И еще и еще раз рождается прежний вопрос: мыслим ли он вообще, этот синтез? И — если перенести этот вопрос на психологическую почву — как примирить эти противоречия, как заделать эту внутреннюю глубокую трещину, перекинуть мост через бездонную непроходимую пропасть? Весь мир состоит из антитез, и все они сводятся к одной: плоти и духа. Так воспринимает разум человеческий, и для него всегда будет: или — или — «закон исключенного третьего» не допускает ничего другого.

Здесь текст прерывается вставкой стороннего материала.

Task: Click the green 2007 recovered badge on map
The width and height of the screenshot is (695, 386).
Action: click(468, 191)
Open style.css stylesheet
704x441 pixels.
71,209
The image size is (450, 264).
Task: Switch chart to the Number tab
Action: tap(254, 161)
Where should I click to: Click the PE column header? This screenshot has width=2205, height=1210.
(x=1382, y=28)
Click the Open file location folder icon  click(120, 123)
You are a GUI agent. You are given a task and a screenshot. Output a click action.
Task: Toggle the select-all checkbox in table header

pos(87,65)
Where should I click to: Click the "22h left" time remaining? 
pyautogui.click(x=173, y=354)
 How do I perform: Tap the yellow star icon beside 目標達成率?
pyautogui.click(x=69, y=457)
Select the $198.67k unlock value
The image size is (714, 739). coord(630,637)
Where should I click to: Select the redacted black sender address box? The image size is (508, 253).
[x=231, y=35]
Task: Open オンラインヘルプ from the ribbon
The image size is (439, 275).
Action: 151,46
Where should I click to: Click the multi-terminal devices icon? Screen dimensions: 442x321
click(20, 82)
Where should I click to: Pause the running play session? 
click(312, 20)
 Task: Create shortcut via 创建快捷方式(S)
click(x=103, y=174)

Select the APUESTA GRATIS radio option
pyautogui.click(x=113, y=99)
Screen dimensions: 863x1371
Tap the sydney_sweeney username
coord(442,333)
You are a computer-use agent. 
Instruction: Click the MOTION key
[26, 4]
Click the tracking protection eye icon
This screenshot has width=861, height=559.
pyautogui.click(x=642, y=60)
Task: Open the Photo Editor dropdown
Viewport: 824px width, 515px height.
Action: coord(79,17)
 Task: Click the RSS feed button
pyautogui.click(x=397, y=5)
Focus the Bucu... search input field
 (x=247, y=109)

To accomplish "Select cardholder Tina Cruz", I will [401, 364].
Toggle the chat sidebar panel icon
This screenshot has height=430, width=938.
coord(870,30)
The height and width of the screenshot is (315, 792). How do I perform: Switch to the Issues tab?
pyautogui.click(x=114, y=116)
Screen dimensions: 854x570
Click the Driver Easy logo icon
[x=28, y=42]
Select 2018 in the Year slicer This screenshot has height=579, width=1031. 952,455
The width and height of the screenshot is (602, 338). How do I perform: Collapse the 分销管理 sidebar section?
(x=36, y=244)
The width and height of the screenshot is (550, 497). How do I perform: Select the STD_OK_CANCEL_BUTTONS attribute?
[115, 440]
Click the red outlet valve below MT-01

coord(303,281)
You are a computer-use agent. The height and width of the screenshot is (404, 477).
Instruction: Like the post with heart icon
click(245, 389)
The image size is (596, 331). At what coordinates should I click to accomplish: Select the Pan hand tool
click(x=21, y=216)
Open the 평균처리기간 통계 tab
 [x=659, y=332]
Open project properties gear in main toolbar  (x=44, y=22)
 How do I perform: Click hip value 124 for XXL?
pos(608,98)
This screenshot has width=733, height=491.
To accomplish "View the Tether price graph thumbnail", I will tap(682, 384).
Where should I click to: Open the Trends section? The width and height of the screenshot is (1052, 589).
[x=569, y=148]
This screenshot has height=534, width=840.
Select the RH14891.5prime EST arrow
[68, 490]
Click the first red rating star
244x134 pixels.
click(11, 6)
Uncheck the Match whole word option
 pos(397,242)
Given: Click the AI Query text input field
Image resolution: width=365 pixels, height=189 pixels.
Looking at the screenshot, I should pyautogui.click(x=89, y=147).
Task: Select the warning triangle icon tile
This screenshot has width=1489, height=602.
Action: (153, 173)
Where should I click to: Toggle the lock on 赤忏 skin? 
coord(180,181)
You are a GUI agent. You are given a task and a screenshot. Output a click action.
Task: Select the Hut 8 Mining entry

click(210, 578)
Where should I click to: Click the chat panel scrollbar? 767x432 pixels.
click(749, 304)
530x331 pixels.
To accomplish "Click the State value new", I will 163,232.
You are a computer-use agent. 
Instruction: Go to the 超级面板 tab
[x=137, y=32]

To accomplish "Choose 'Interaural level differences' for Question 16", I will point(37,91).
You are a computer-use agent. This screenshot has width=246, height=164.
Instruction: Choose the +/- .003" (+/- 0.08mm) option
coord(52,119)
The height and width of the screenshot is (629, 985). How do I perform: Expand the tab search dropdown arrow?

Возможны иные пути, в стороне или помимо разума. На высочайших вершинах творчества в искусстве и религии. Да, это верно! Но в том-то и трагедия Мережковского, что силой своего Ratio он каждый раз, когда пытается подняться до них, головокружительно сталкивается вниз. Мы уже знаем, что образ Леонардо, как воплощение высшего синтеза, гармонического единства, ему абсолютно не удался, что если есть живые истинно художественные страницы в «Воскресших богах», то только там, где рисуется вторичная смерть Эллады, гибель Возрождения и где Леонардо испытывает «человеческие, слишком человеческие» чувства: тоску, одиночество, разочарование в своих собственных силах и ужасный страх перед приближающимся концом; что гораздо ближе Мережковскому, полнее отражается его духовный облик, образ Джиовани, который всю жизнь свою мучается раздвоением, не может вместить в своей душе обе правды. Так же как Юлиан и Арсиноя из первой части трилогии или Тихон из последней — «Петр и Алексей».